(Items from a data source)
============================================================

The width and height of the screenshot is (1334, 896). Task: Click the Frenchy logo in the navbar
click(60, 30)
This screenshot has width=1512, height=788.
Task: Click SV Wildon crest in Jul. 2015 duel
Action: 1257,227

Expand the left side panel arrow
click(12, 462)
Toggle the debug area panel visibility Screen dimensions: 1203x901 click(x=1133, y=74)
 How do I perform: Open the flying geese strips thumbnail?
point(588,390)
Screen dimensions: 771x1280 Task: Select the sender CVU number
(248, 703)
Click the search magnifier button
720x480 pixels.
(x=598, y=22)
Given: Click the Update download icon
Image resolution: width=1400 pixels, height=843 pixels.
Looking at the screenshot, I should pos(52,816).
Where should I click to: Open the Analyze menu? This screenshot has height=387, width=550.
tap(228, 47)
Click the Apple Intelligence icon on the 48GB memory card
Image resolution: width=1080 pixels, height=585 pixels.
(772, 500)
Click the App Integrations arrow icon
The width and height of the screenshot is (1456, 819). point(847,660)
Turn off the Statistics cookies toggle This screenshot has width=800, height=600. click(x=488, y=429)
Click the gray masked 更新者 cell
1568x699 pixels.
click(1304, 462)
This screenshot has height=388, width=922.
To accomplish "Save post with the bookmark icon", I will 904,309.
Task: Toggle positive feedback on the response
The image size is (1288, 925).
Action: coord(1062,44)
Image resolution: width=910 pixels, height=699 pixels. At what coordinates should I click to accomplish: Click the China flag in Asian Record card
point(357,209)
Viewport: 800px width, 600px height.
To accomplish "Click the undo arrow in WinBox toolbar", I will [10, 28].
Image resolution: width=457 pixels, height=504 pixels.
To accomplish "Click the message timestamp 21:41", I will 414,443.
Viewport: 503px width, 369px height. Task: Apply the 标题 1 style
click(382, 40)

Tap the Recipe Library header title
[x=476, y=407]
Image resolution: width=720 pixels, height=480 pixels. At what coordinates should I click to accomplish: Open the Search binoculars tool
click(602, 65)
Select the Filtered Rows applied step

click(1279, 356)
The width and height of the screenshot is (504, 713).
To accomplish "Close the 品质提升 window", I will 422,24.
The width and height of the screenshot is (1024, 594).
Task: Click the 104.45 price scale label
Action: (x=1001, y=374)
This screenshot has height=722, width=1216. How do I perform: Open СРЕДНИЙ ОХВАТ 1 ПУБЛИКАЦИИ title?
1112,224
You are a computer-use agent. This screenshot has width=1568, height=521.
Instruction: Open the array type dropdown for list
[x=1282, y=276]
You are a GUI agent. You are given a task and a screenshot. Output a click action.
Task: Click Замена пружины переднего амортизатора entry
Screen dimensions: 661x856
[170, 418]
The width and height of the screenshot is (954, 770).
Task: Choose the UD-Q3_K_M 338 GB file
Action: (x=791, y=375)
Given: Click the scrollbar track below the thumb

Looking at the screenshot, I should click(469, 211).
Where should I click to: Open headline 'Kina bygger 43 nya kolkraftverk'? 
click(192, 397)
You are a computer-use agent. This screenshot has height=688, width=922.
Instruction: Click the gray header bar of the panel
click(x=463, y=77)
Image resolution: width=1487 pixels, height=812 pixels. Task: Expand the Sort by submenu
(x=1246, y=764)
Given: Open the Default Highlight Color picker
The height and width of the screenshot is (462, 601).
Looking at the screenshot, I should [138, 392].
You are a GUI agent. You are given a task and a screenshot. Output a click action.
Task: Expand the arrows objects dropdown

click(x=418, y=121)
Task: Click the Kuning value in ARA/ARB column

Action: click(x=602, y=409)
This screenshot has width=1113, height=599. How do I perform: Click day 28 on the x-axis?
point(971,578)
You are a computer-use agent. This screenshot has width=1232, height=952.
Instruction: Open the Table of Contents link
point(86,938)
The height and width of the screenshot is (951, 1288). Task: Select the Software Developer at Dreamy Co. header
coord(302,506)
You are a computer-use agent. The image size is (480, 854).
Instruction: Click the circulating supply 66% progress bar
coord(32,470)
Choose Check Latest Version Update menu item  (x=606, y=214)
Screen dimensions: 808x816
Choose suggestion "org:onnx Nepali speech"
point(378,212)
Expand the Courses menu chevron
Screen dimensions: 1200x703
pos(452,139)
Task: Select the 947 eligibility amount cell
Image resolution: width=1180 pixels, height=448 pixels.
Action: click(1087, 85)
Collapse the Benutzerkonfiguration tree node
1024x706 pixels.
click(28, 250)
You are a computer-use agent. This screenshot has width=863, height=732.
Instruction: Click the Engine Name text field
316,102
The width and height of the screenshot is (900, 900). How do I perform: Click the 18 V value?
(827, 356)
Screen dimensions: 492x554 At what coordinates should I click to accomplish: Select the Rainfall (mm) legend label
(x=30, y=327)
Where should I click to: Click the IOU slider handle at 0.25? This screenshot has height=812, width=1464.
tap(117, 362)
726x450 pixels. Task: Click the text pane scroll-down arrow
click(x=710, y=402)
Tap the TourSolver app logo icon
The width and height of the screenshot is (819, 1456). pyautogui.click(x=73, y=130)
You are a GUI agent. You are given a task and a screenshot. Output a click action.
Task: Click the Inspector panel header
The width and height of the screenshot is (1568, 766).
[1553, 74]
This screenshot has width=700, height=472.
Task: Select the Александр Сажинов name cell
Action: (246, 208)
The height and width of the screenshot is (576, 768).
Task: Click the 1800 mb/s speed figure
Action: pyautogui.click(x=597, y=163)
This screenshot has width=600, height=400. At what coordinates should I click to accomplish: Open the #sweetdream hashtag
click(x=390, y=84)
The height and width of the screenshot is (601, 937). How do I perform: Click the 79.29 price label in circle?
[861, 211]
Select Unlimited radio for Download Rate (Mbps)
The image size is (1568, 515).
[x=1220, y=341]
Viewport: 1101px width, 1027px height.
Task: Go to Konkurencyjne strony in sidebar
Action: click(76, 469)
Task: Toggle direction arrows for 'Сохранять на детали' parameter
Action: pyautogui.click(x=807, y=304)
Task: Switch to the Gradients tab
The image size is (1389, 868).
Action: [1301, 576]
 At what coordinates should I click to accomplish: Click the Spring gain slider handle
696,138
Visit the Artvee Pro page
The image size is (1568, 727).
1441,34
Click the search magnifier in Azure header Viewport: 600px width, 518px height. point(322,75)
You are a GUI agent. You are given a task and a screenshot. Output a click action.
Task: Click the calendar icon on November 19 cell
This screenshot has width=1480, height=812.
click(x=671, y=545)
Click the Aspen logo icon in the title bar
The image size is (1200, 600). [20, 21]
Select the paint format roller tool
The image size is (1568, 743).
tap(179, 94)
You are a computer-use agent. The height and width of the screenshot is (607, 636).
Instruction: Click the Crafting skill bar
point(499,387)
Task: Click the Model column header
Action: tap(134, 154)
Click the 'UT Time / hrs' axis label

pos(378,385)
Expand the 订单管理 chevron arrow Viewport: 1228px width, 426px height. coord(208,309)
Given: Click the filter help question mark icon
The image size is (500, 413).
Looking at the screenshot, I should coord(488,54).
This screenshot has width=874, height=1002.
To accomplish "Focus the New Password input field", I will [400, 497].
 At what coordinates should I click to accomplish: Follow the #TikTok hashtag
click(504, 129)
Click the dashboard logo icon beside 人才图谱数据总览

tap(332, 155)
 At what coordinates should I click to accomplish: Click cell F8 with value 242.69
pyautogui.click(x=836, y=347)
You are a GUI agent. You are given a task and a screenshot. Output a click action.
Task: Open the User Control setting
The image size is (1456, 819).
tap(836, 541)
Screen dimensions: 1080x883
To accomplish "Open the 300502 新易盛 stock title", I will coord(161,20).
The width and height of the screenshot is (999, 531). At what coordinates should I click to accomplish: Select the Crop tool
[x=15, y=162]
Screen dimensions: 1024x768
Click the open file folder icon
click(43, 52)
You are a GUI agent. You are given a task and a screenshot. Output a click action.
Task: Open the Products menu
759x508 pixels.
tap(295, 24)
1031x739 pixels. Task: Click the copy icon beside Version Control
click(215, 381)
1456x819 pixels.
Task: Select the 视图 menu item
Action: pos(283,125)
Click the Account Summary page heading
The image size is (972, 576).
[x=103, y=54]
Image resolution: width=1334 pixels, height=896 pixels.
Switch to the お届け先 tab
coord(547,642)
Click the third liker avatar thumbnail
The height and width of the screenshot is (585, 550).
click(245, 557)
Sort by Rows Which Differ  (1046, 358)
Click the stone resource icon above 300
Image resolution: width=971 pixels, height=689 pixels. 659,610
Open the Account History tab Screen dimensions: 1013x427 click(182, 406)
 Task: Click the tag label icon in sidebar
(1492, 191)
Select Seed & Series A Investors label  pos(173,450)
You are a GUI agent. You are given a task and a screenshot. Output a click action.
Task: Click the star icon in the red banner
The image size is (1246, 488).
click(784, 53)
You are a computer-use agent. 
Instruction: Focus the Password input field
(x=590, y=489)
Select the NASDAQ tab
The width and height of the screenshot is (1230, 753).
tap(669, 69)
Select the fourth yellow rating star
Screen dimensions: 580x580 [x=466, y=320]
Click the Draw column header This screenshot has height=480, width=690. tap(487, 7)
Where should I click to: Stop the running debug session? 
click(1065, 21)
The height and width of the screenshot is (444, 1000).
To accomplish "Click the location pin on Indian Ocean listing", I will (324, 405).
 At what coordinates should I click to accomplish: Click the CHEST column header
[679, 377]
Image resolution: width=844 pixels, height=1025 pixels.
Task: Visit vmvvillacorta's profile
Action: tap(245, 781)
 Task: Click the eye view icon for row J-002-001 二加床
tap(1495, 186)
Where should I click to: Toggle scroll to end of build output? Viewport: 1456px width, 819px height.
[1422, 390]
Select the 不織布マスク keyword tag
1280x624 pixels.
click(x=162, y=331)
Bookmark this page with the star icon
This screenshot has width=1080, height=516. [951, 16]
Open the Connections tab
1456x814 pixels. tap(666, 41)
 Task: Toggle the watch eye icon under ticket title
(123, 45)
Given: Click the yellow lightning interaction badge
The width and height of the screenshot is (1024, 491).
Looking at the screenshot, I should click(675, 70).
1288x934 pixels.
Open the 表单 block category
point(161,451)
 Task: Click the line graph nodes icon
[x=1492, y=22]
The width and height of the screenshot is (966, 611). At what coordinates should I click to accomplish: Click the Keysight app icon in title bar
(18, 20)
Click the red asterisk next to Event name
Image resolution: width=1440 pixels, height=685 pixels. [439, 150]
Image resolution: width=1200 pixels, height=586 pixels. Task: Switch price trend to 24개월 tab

============================================================

■ The task: Could you repeat the lines of the listing above verbatim, from the line containing "Task: Select the 947 eligibility amount cell" through the line containing "The width and height of the screenshot is (819, 1456).", both of those lines included?

■ Solved exercise:
Task: Select the 947 eligibility amount cell
Image resolution: width=1180 pixels, height=448 pixels.
Action: click(1087, 85)
Collapse the Benutzerkonfiguration tree node
1024x706 pixels.
click(28, 250)
You are a computer-use agent. This screenshot has width=863, height=732.
Instruction: Click the Engine Name text field
316,102
The width and height of the screenshot is (900, 900). How do I perform: Click the 18 V value?
(827, 356)
Screen dimensions: 492x554 At what coordinates should I click to accomplish: Select the Rainfall (mm) legend label
(x=30, y=327)
Where should I click to: Click the IOU slider handle at 0.25? This screenshot has height=812, width=1464.
tap(117, 362)
726x450 pixels. Task: Click the text pane scroll-down arrow
click(x=710, y=402)
Tap the TourSolver app logo icon
The width and height of the screenshot is (819, 1456). pyautogui.click(x=73, y=130)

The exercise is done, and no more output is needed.